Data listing
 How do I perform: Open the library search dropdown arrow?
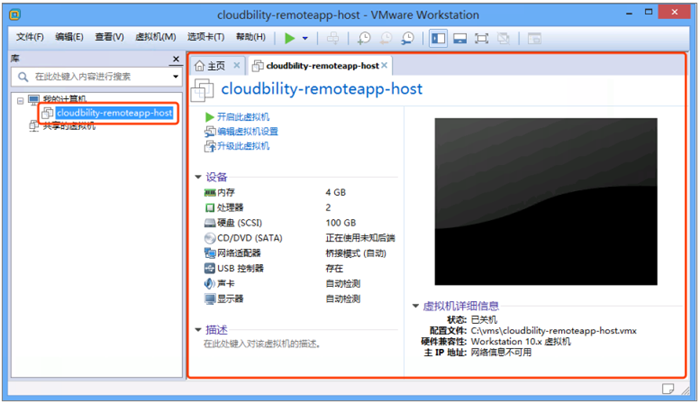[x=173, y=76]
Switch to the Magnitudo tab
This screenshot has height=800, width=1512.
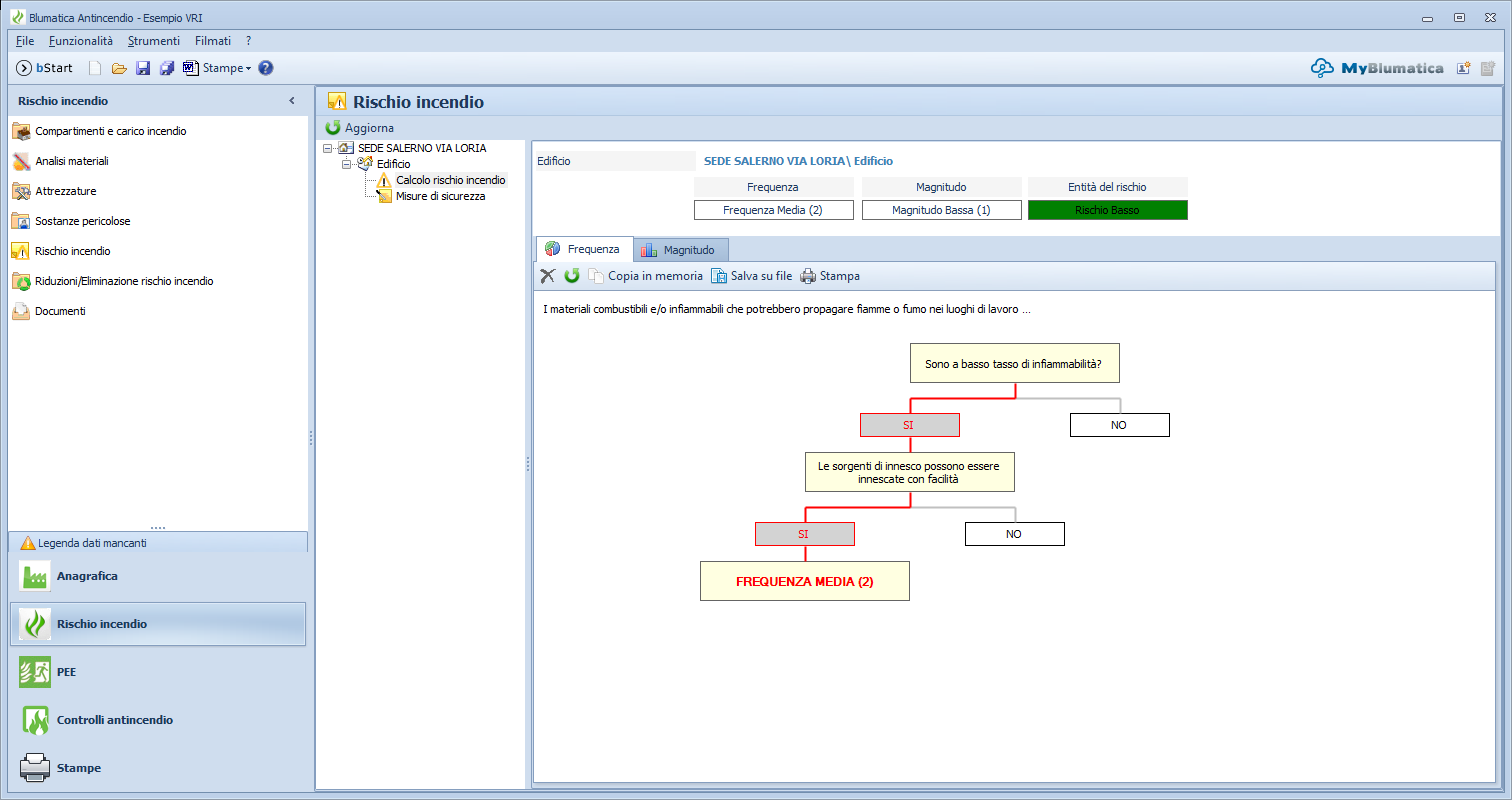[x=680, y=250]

EXERCISE.
Rewrite the records above with "dropdown" replaced by "drop-down", changing nothing else. Omit the pictures from your answer.

RESPONSE.
 How do I perform: Open the library search drop-down arrow?
[x=173, y=76]
Switch to the Magnitudo tab
This screenshot has height=800, width=1512.
[x=680, y=250]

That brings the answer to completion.